Anomaly alerts that don't cry wolf at 3am
Per-metric Z-scores, quiet hours, and on-call routing — how to make Slack-native anomaly detection that operators actually trust.
There’s a special kind of damage you do to an analytics function when your alerts page someone at 3 am for a thing that isn’t real. After the second one, the recipient mutes the channel. After the third, they stop trusting any number from your warehouse at all.
So before we ship anomaly alerts, we should be honest about what we want them to do: catch real things, quietly, and never wake someone up for a noise spike at 3 am. Easier to write than to build.
The three rules I follow
1. Per-metric thresholds, not one global Z-score
Different metrics have different shapes. Order count has weekly seasonality.
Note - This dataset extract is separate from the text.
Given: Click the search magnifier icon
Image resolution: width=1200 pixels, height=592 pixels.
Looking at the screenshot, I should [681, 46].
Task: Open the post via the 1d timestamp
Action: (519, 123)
Latency has hourly seasonality. Daily revenue is bursty around marketing sends. A single Z-score formula will be wrong on at least one of these.
def z_for(metric: str, value: float) -> float:
series = recent(metric, lookback_days=28)
deseasonalized = remove_seasonality(series, period=metric_period(metric))
mu, sigma = stats(deseasonalized)
return (value - mu) / sigma
2. Quiet hours, by metric, by audience
Operational alerts can fire 24/7. Finance alerts wait until 8 am local. Product alerts wait until standup. None of this is technical — it’s social.
3. Routing through on-call, not a free-for-all channel
A #data-alerts channel that no one owns is a channel no one reads. Pager-style
routing — alert → on-call → ack → escalate — is what turns alerts into something
operators trust.
What changed when I did this
False-positive rate dropped under 5 %. Time-to-acknowledge dropped from “sometime next morning” to under 10 minutes during business hours. The number of times someone said “is the alert real?” before acting dropped to roughly zero.
That last metric is the one that matters.